2021年の予想配当金に対する現在の配当利回りは6.6%?

「中期経営戦略2021」によれば、三菱商事は2021年において年間純利益9000億円を達する計画を立てています。

この純利益が達成され、予定通り配当性向35%となると、1株当たり配当金は200円となります。

これは、2018年度の配当金125円の1.6倍もの数字であり、現在の株価3000円に対して配当利回りはなんと6.6%にもなります。

三菱商事のHPに記載のある、2021年に向けて増額予定の配当金を含んだ配当金推移のグラフを引用します。

(出典:三菱商事HP)

もちろん将来の計画なので確実な保証はなく、逆に利益が下がれば期待値を下回ったとして株価の下落要因になります。

ただ、明確な数字を出して株主還元に積極的な姿勢を見せていることは株主としては安心できる材料です。

配当金・増配率・配当性向の推移(2005年~2018年)

2005年度からの1株当たり配当金額と増配率、配当性向の推移です。

リーマンショック前後の数字も知りたかったので、配当金については決算資料を2005年度のものまで遡って見ました。

数字のデータを載せます。推移が見やすいように下の方でグラフ化もしています。

西暦 1株当たり配当金 増配率 配当性向
2005 35 NA 16.3%
2006 46 31.4% 18.7%
2007 56 21.7% 19.7%
2008 52 -7.1% 23.0%
2009 38 -26.9% 23.0%
2010 65 71.1% 23.0%
2011 65 0.0% 24.0%
2012 55 -15.4% 25.0%
2013 68 23.6% 25.0%
2014 70 2.9% 28.0%
2015 50 -28.6%       NA
2016 80 60.0% 29.0%
2017 110 37.5% 31.0%
2018 125 13.6%       NA

配当金額の推移

2005年から2018年の配当金額の推移をグラフにしました。

14年間で配当金は3.57倍に増加しています。

増配率の推移

2006年から2018年の13年間の増配率の推移のグラフです。

2009年から2018年の10年間の平均増配率は13.8%、2014年から2018年の直近5年の平均増配率は17.1%と高い数値となっています。

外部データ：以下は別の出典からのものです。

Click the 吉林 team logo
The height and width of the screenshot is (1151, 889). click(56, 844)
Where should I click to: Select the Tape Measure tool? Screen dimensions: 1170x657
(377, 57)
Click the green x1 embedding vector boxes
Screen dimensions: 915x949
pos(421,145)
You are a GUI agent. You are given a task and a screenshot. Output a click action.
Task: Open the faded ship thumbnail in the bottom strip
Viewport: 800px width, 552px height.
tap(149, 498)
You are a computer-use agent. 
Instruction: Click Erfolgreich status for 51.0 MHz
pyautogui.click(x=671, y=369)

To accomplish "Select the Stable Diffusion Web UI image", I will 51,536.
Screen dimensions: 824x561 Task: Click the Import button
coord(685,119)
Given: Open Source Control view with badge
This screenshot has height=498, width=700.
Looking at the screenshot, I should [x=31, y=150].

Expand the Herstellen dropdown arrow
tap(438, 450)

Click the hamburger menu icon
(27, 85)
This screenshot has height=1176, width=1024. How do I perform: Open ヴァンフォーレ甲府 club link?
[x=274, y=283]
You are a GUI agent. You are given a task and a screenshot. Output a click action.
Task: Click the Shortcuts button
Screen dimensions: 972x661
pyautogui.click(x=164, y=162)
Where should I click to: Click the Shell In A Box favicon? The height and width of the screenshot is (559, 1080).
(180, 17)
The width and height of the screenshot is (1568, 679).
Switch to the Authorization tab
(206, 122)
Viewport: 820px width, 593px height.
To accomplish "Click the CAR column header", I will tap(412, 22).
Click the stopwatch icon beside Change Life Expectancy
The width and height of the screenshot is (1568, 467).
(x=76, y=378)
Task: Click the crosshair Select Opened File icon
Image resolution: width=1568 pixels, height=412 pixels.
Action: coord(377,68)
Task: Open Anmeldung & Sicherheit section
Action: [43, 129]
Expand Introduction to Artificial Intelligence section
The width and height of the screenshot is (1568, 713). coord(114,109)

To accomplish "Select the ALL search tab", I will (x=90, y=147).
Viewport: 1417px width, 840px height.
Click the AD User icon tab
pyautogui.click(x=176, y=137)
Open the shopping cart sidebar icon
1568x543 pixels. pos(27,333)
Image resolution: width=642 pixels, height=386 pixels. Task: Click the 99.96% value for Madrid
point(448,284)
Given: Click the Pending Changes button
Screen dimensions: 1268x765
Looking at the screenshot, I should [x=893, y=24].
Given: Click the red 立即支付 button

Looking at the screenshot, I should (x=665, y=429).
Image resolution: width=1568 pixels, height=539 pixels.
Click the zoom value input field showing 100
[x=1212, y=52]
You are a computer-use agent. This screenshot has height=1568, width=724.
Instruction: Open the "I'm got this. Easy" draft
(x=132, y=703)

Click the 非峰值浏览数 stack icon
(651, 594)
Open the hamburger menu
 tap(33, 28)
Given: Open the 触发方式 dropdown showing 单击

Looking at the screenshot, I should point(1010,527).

業績が良い場合は高い増配が期待でき、それぞれ減配をした翌年(2010年、2016年)に70%、60%と高い増配率を記録しています。

2016年から連続して増配していますが、連続増配はわずか3年です。

過去13年で、配当金を減額したことが4度(2008,2009,2012,2015年)もあります。

過去のデータだけ見れば、業績低迷による減配を常に意識しないといけない銘柄です。

特にリーマンショック後の2009年には26.9%の減配、資源価格の低迷で初の赤字決算となった2015年には28.6%の減配をしています。

配当性向の推移

2005年から2017年の配当性向(純利益のうち何%を配当金の支払いに充てているかを示す数字で、この数値が低いほど余裕があります。例えば配当性向30%だと、純利益のうち30%に相応する金額を株主への配当金に使っていることになります。)のグラフです。

なお、2015年は純利益がマイナスなので、配当性向は算出できません。

2008年~2017年の直近10年間の配当性向の平均値は25.7%となります(2015年を除いています)。

配当性向は緩やかに上昇していますが、まだ30%程度なので余裕があります。

三菱商事は、今後2021年にかけて35%まで配当性向を高めていく予定です。

リーマンショック後も赤字にならずに予想を上方修正している

リーマンショック時の業績が知りたくて2008年度の決算資料などを見てみましたが、業績推移のグラフで明らかなようにこの年もその前後の年も赤字にはなっていません。

また、2008年度の決算において、2009年度の業績見込みを出しているのですが、見込みの純利益は2200億円でした。

いっぽうで実際の純利益実績は2757億円と、見込みを上回る純利益を出しています。

景気の大底でも赤字にはならず、保守的(?)な予想を出しこれを上回る実績を出すというのは、株主としては安心材料かと思います。

2015年に資源価格の低迷により初の赤字を出す

2016年3月期の決算において1954年以降(財閥解体後の現在の体制となった年のようです)では初めてとなる純損益赤字決算となりました。

理由は資源価格の低迷による資源事業の失速です。

この年は、原油や、鉄鉱石、銅といった鉱物の価格が暴落しました。特に原油は2014年には1バレル100ドルだったのが2015年に入ると30ドルを割るようになるといった原油ショックが起きた年でした。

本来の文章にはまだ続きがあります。